The update, called CUDA Tile, shifts the platform from its familiar SIMT model to a tile-based approach meant to make GPU programming far less of a faff for developers drowning in the AI frenzy. CUDA has effectively glued Nvidia’s AI ecosystem together by bundling libraries and frameworks that no one else has matched.
Before this update, CUDA gave programmers fine-grained control over tile sizes, shared memory loads, and compute resources, though it required them to work closely with GPU architecture. CUDA Tile introduces a tile-processing model and a new low-level virtual machine called Tile IR, which treats the GPU as a tile processor, allowing coders to focus on the logic rather than the plumbing.
Nvidia claims the tiling method reduces manual optimisation and excels at structured matrix maths and convolutions. Because algorithms are expressed abstractly, the compiler selects GPU parameters, making things easier for a broader pool of developers, though performance will never quite match hand-tuned, low-level code.

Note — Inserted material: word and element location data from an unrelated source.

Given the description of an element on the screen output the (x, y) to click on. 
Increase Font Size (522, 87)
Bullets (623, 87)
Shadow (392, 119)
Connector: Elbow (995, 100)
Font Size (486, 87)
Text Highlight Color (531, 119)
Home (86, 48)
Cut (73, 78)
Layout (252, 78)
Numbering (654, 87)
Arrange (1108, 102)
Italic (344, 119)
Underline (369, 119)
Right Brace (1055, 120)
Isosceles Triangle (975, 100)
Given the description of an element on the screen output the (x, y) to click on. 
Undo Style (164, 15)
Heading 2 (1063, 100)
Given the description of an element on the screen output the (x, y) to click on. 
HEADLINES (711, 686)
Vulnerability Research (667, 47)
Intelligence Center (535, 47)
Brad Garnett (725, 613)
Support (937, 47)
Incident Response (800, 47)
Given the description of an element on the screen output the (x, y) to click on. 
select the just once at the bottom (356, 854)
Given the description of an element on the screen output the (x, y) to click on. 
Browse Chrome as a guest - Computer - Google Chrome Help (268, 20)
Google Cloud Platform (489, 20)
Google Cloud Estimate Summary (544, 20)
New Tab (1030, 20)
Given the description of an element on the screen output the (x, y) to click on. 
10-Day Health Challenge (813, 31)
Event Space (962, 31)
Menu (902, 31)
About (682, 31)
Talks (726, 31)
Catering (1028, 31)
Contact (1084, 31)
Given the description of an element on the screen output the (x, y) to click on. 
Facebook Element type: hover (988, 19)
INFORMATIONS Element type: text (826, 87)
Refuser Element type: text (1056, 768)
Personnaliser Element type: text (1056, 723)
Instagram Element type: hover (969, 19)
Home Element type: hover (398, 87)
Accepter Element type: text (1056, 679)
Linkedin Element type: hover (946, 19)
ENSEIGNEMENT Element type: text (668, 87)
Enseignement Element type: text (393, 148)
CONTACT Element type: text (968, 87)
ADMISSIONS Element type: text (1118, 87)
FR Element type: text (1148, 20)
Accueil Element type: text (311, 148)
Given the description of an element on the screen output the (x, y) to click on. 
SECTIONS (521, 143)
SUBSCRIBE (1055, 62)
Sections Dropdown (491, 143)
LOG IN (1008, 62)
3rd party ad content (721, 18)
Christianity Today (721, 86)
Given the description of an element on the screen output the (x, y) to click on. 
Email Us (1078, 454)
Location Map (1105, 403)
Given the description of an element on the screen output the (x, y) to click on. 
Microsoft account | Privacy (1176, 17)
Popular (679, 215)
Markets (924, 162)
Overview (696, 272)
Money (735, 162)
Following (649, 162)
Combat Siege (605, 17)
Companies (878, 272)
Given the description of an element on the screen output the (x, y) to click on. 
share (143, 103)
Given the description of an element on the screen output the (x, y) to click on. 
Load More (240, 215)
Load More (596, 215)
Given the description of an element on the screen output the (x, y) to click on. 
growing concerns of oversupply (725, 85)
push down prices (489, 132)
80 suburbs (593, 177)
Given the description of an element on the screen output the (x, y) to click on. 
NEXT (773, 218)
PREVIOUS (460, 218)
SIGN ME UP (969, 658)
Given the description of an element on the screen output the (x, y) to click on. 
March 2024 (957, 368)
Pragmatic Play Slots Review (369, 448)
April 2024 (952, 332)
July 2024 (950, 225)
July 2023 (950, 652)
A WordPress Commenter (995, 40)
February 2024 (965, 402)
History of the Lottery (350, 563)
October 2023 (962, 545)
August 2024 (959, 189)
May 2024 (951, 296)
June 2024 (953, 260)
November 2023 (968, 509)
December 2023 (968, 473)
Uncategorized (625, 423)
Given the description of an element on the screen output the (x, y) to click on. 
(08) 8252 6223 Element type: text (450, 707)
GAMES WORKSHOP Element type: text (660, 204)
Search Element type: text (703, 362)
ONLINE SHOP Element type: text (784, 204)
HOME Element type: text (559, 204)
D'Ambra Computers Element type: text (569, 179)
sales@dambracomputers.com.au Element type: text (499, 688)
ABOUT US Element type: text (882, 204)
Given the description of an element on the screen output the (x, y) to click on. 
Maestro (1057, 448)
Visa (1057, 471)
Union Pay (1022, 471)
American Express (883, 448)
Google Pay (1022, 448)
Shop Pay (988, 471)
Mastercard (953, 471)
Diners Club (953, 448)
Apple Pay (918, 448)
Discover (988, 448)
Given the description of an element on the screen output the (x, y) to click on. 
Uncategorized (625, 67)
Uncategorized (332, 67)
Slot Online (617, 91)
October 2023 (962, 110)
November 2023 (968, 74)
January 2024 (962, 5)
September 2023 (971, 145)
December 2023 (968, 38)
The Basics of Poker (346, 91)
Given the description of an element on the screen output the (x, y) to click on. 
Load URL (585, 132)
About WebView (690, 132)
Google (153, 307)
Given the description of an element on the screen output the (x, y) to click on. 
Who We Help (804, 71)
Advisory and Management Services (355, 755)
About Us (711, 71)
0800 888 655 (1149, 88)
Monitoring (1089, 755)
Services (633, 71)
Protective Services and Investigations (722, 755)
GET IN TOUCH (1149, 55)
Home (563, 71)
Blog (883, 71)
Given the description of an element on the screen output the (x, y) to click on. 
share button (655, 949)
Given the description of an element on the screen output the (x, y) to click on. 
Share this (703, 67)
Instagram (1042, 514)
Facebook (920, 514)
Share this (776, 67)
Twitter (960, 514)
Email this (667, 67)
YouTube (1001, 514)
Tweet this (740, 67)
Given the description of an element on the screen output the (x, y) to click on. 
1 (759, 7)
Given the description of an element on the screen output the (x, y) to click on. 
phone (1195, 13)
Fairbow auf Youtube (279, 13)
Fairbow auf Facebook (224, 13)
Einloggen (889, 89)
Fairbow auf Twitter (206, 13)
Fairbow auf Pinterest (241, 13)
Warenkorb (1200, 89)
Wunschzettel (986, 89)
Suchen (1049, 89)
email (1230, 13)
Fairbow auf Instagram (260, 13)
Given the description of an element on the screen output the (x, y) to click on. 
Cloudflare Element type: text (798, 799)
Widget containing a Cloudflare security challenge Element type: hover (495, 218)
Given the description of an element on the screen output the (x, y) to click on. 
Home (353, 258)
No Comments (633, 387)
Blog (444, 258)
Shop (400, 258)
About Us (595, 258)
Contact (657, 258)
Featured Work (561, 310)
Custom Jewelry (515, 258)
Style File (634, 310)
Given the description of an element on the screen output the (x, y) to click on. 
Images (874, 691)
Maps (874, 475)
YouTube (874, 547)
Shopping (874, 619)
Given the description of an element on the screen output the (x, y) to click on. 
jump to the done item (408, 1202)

Keller thinks this might crack CUDA’s moat because tiling is already common in the industry, with frameworks such as Triton using it, which could make porting CUDA Tile code via Triton and onto AMD GPUs far simpler. He argues that raising abstraction levels removes the need for architecture-specific CUDA code, which should further smooth the path.
The counterargument is that CUDA Tile could harden Nvidia’s moat because the proprietary technology underlying it, notably Tile IR, is optimised for Nvidia’s own hardware semantics. Porting might become easier on paper, although implementation would still be a slog.
By making CUDA programming simpler, Nvidia may be tightening its grip on the entire software stack, which is why some are calling the update a revolution in GPU programming rather than an act of generosity.